Australia Navarro anunció esta semana su dimisión como presidenta. / EFE

El PP se prepara para recuperar fuerza en su siguiente etapa

El previsible liderazgo de Domínguez dejaría a un lado las disputas insulares para presentar un frente unido e «ilusionar» a la militancia

Ingrid Ortiz Viera
INGRID ORTIZ VIERA Las Palmas de Gran Canaria

Entre las filas del Partido Popular en Canarias se manifiesta cierto grado de nerviosismo y la excitación que conlleva todo cambio. El tono lo sienta la oportunidad de avanzar hacia un nuevo proyecto y no los sucesores de la actual ejecutiva, que a pesar de que todo apunta a que el líder tinerfeño Manuel Domínguez asumirá la presidencia y Poli Suárez la secretaría regional, no hay nombres confirmados. Será precisamente mañana, tras celebrar la Junta Directiva regional, que convocará el 15º Congreso del PP para finales del mes de enero, cuando los candidatos podrán dar oficialmente un paso al frente.

Los populares, partidarios de respetar los plazos precongresuales, aseguran que hasta la fecha no se han sentado para abordar una estrategia concreta y que serán quienes opten a liderar el partido los que tengan que defender su propuesta particular. De momento, desde Madrid solo han trasladado su deseo de elaborar un «proyecto ganador» que dé unidad y solidez al partido en Canarias, aunque no descartan que la dirección nacional apunte otras directrices de cara al congreso.

En esta línea, el PP confiesa estar por encima de los insularismos y, asumiendo que Domínguez tome el mando, no creen que la distribución territorial afecte al respaldo electoral, que pesa fundamentalmente en Gran Canaria. Fuentes internas reconocen que cualquier persona válida -como lo sería el tinerfeño- contará con todos los apoyos independientemente de su origen. Así sucedió desde un principio, defienden, con el palmero Asier Antona, aunque posteriormente la pérdida de confianza de la dirección nacional obligó a su relevo en 2019 por parte de Australia Navarro.
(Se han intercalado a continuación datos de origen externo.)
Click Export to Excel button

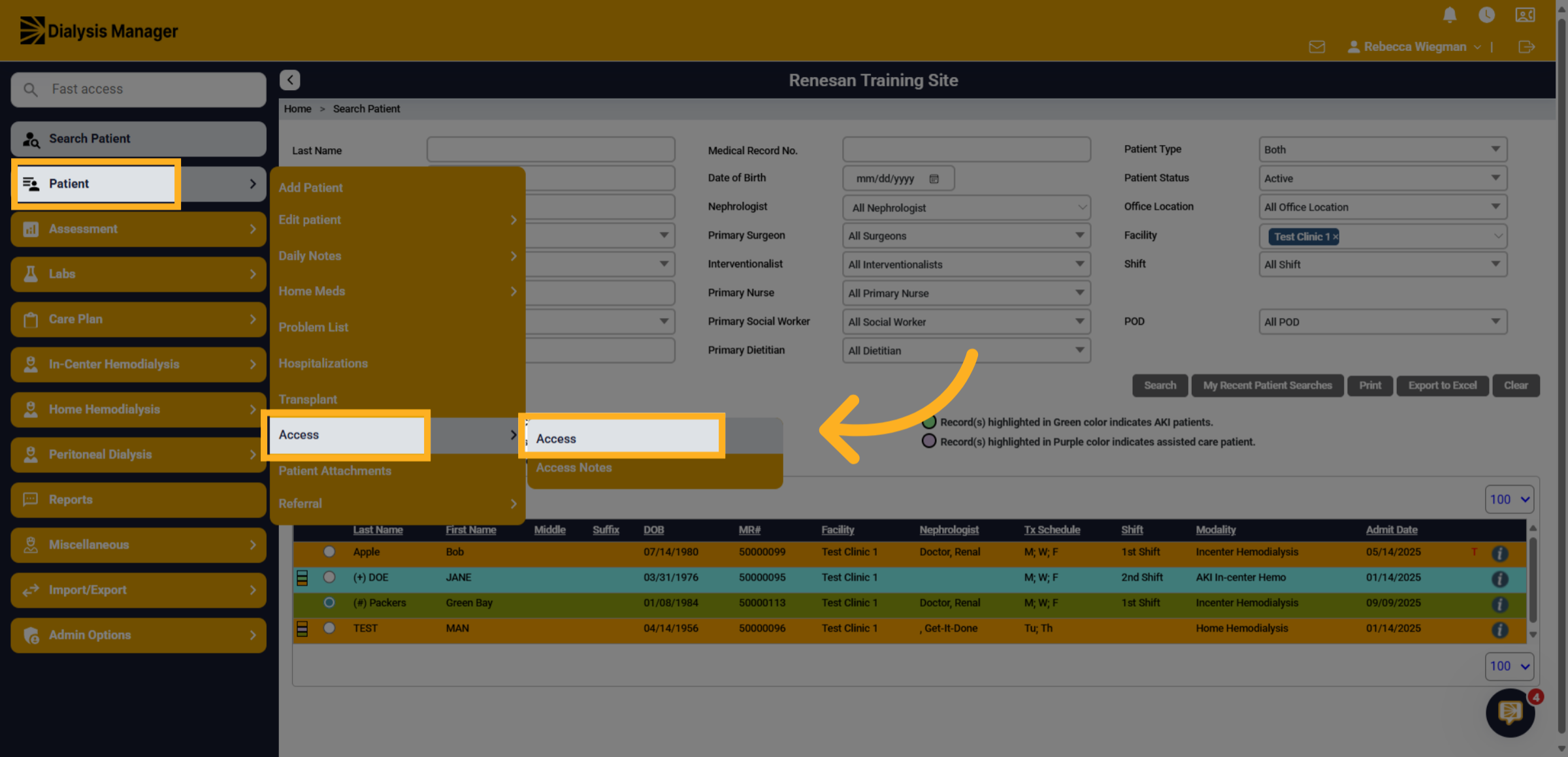(1442, 385)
Por entonces los resultados en las urnas no variaron e, incluso, aumentó el número de diputados. Más que a enfrentamientos internos, los populares competían con dos nuevos partidos que habían dividido el voto de la derecha: Ciudadanos, que consiguió dos diputados y Vox, que aún sin representación acumuló un gran número de simpatizantes.
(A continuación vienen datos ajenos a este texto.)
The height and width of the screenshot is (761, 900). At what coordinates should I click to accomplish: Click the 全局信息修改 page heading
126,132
No es esta la opinión de un grupo de exdirigentes y afiliados del PP, que ya manifestaron a principios de noviembre su preocupación por la «pérdida de relevancia» de la organización a nivel regional, a la que observan «agotada y desnortada». La renovación de la cúpula del liderazgo regional y la dinamización del partido sigue siendo una de las principales demandas, también por parte de Madrid, aunque este grupo se mantiene escéptico y duda de que se produzcan cambios sustanciales en las estructuras internas de poder .
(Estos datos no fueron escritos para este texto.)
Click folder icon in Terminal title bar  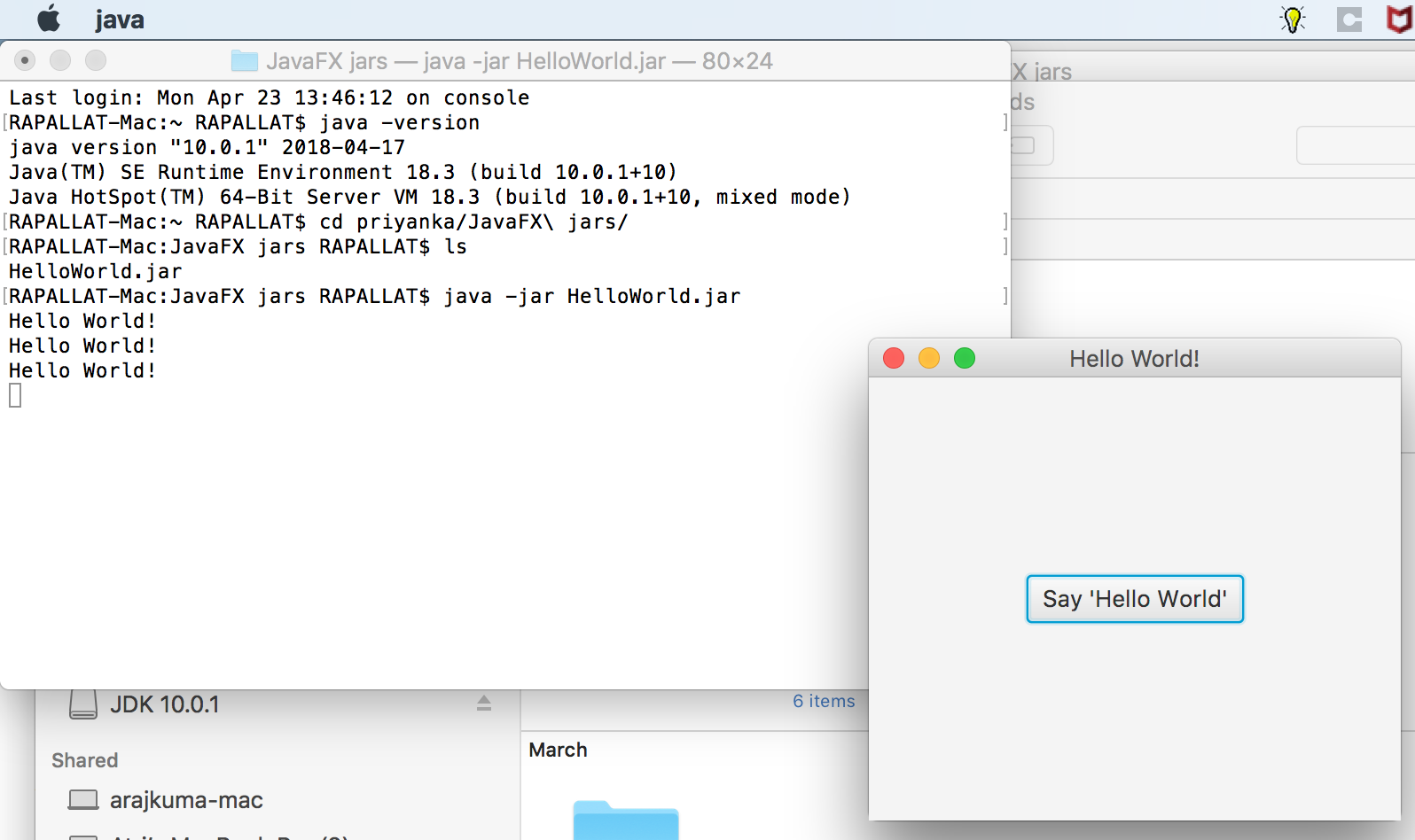pos(244,61)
La clave para reunir el 'trasvase' de votos y obtener una mayor presencia en el archipiélago, aseguran los populares, está en recuperar la ilusión de la militancia y por ello celebran la incorporación de nuevas voces a sus filas. Según fuentes consultadas por este periódico, que no comparten las formas en las que se realizaron estas declaraciones, los populares sí tienen una senda común que pasa por consolidarse como la alternativa para dar respuesta a los problemas de la sociedad canaria. Y para ello no recurrirán necesariamente a su peso histórico, ya que en un ejercicio de autocrítica reconocen que hay «muchos aspectos que mejorar» de cara a las próximas elecciones de 2023.